Extracted data entries
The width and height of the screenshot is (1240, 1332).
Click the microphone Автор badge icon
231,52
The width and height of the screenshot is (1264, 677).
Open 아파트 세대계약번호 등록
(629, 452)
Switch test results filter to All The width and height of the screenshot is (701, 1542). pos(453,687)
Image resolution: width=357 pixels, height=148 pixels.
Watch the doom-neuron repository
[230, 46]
---
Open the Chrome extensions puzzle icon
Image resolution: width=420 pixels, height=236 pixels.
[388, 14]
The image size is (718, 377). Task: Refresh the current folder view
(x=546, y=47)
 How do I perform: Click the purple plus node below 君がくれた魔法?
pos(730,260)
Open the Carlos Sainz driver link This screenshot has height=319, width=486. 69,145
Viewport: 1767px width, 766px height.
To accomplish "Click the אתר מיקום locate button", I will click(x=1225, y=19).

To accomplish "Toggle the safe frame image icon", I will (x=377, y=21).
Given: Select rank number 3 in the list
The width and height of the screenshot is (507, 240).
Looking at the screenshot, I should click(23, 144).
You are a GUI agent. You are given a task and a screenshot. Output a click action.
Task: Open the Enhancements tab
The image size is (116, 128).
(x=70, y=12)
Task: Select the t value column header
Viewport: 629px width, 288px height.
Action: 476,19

-- WORK INSTRUCTIONS --
Restate word for word the entries above, starting at the line with "How do I perform: Click" and ending at the line with "Given: Select rank number 3 in the list", inclusive, and no others.

-- EXERCISE SOLUTION --
 How do I perform: Click the purple plus node below 君がくれた魔法?
pos(730,260)
Open the Carlos Sainz driver link This screenshot has height=319, width=486. 69,145
Viewport: 1767px width, 766px height.
To accomplish "Click the אתר מיקום locate button", I will click(x=1225, y=19).

To accomplish "Toggle the safe frame image icon", I will (x=377, y=21).
Given: Select rank number 3 in the list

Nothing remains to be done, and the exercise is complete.